Important Additional Information for Investors and Stockholders 
This material is not a substitute for the proxy statement that Parametric will file with the SEC. Investors and security holders are urged to read the proxy statement (including any amendments or supplements) and other documents filed with the SEC carefully in their entirety when they become available because they will contain important information about Parametric, Turtle Beach and the proposed transaction. The definitive proxy statement will be mailed to the stockholders of Parametric. 

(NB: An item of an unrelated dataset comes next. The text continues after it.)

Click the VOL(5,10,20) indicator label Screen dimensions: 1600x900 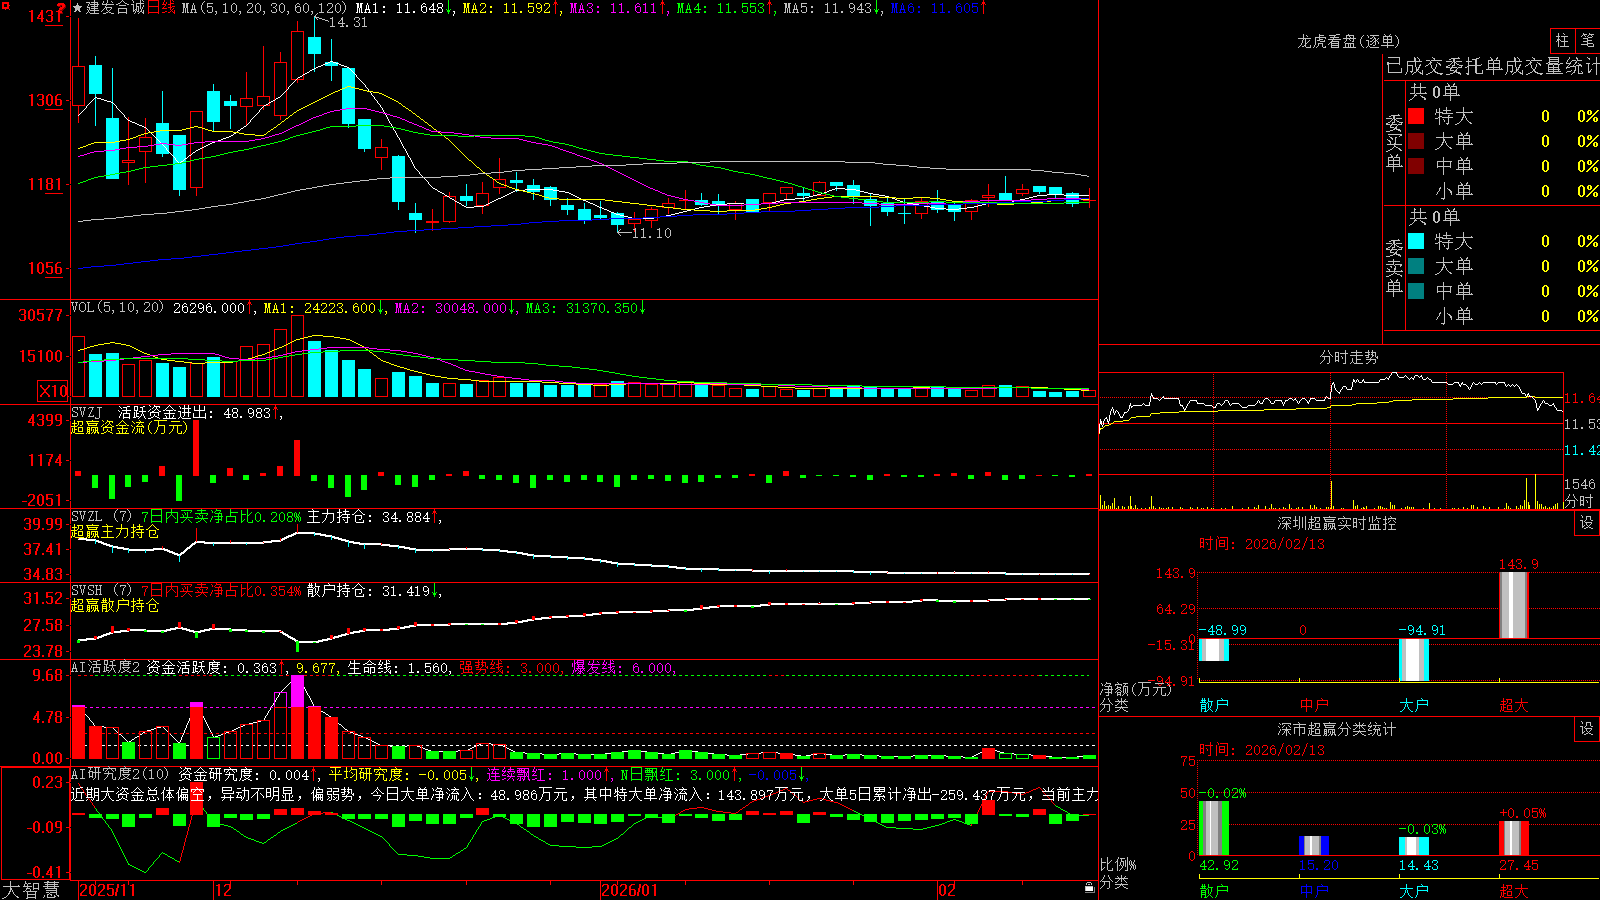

In connection with the proposed transaction, Parametric is permitted to solicit, receive, evaluate, and enter into negotiations with respect to alternative proposals for a 30-day “go-shop” period from the date of the merger agreement. Investors and security holders will be able to obtain free copies of the proxy statement (when available) and other relevant documents filed with the SEC by Parametric at the SEC´s web site at http://www.sec.gov. Free copies of the proxy statement (when available) and other documents filed with the SEC also can be obtained by directing a request to Parametric, Attention: Investor Relations, telephone: (888) 477-2150. In addition, investors and security holders may access copies of the documents filed with the SEC by Parametric on Parametric’s website at http://www.parameticsound.com. Parametric and its directors and executive officers and other persons may be deemed to be participants in the solicitation of proxies in respect of the proposed transaction described in this release. Information regarding Parametric’s directors and executive officers is available in Parametric’s annual report on Form 10-K for the year ended September 30, 2012, which was filed with the SEC on November 28, 2012 and Parametric’s definitive proxy statement for its 2013 annual meeting of stockholders, which was filed with the SEC on January 10, 2013. If and to the extent that any of the Parametric participants will receive any additional benefits in connection with the proposed transaction that are unknown as of the date of this release, the details of those benefits will be described in the definitive proxy statement relating to the proposed transaction. Investors and stockholders can obtain more detailed information regarding the direct and indirect interests of Parametric’s directors and executive officers in the proposed transaction by reading the definitive proxy statement when it becomes available.